Mostly Revit... by Eric Stimmel

Revit Export to DWG with Phases

Friday, May 14, 2010

While I try to get my head above water at work (and put the polishing touches on a few longer posts) I thought this would be a good time to share a little Revit workflow tip I discovered yesterday. I am working on a new project with some consultants who are working in, well, not-Revit. We export our backgrounds to them as DWG files and they astutely pointed out that our exports weren’t showing existing features on separate layers. I never noticed this before since most of our projects are new buildings, so the amount of demo and existing walls, doors, windows and other features were pretty minimal if not nonexistent. It was a reasonable request, so I did a little digging and questioning and actually found very little.

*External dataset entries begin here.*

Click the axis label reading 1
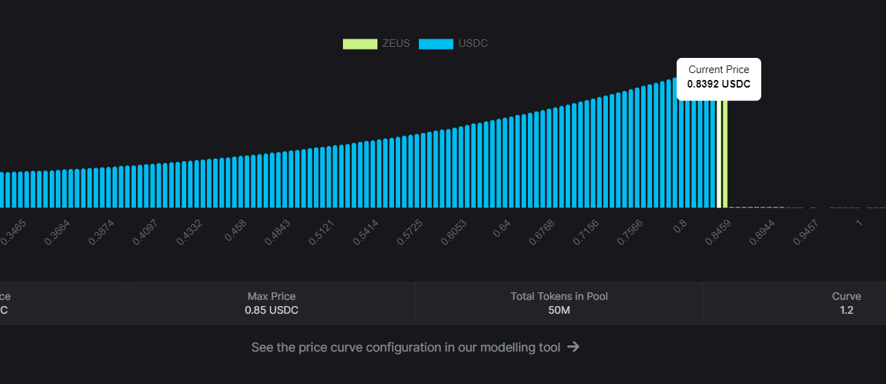886x384 pixels. pos(859,222)
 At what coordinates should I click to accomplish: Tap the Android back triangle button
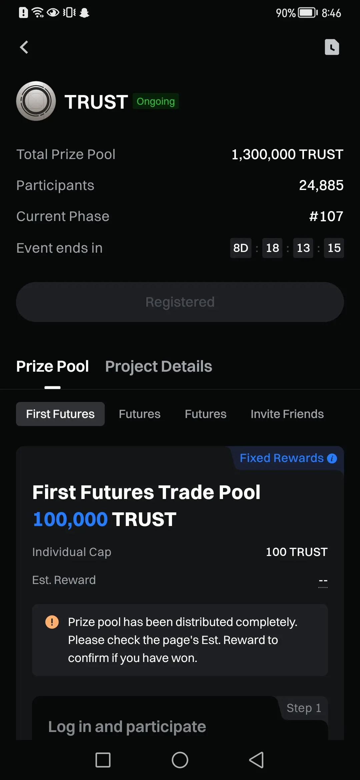(257, 760)
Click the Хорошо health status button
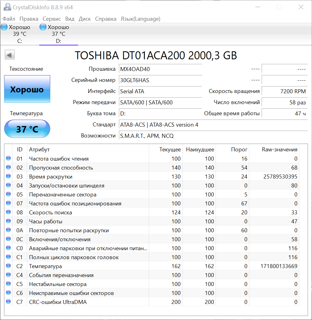Viewport: 312px width, 320px height. click(x=27, y=90)
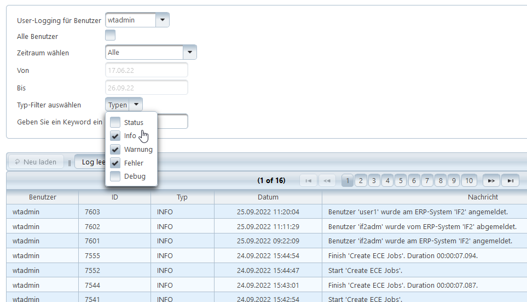527x302 pixels.
Task: Sort table by ID column header
Action: tap(114, 197)
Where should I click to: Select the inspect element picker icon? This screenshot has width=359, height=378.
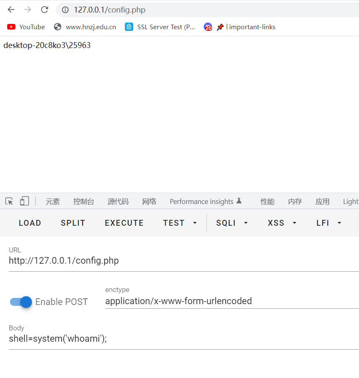9,202
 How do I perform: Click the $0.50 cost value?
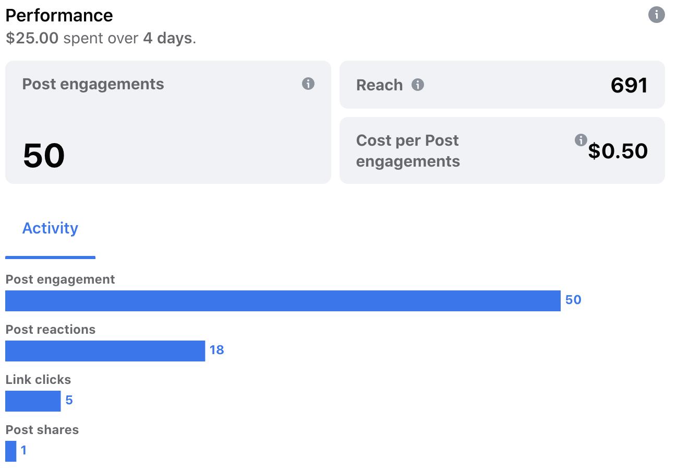pyautogui.click(x=618, y=151)
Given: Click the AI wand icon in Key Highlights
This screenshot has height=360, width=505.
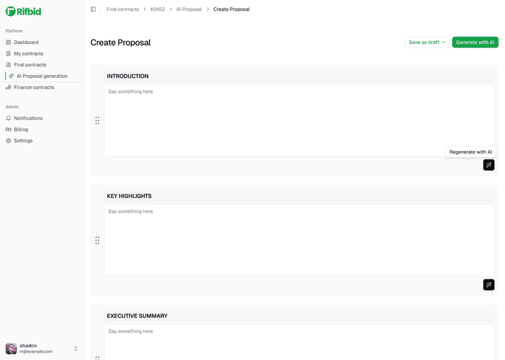Looking at the screenshot, I should point(488,284).
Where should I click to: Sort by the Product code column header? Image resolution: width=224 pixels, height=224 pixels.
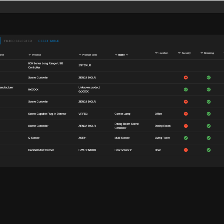tap(90, 55)
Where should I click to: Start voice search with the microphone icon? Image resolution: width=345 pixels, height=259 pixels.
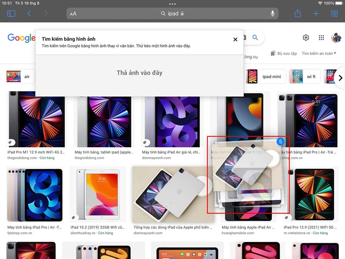click(x=273, y=13)
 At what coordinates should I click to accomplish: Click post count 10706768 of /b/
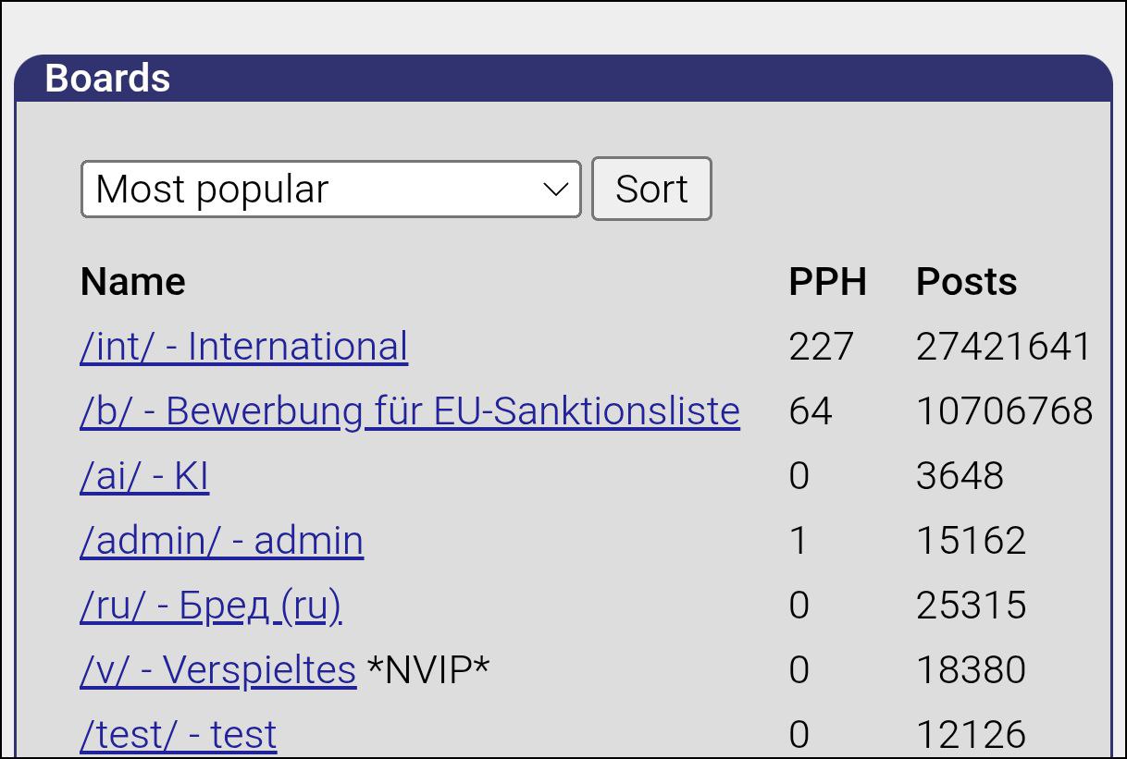coord(1004,411)
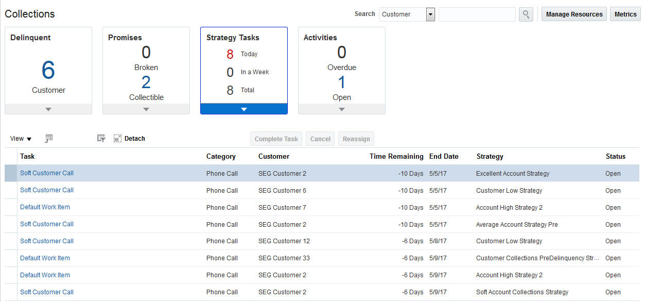This screenshot has height=302, width=645.
Task: Click the search magnifier icon
Action: 526,14
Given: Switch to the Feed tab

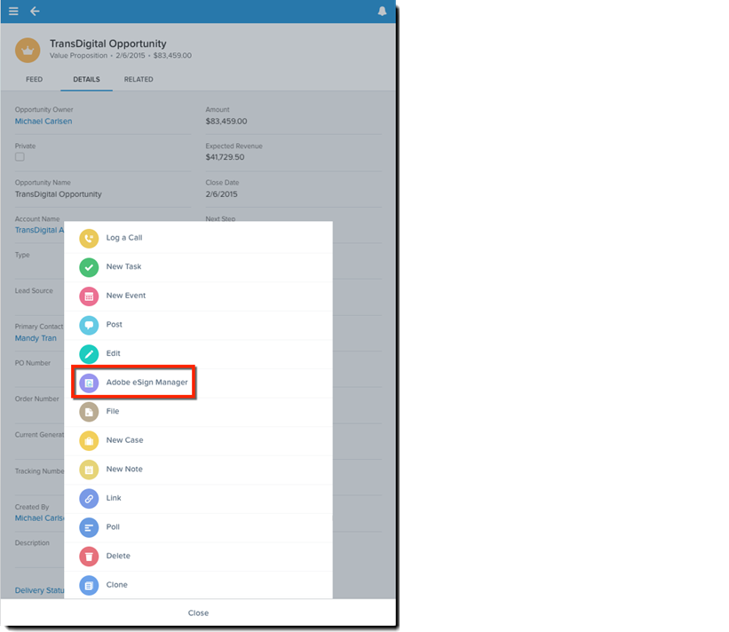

So I was left to testing and this is what I discovered.

Revit can export views to AutoCAD and maintain the phase information of the objects (contrary to my past experiences) by separating objects on in different phases onto different layers. It will do this by appending a code to the end of the layer, so for example if you have a wall set to export onto layer A-WALL-FULL, if that wall is set to be demolished it will export onto A-WALL-FULLDEMO and an existing-to-remain wall will export to A-WALL-FULLEXST.

The trick to this is to set the Phase Filter of the view being exported to Show All. If the view you are exporting is set to a phase filter of Show Complete there will not be any phases appended to the layers; all objects, regardless of phase, that are visible will be exported to the same specified layer (in this case A-WALL-FULL), but if your phase filter is set to Show All then existing (EXST) and demo (DEMO) will be appended to the layers for any objects that are set accordingly.

I am not clear if these codes (EXST and DEMO) are hard coded or if they can be modified in a setting somewhere, but this seems sufficient for most needs. It’s not AIA Standard layer naming, but it is close enough and if we needed to, we could add a line to our post-processing script to update the layer names in the exported files. (More on this post-processing in another post.)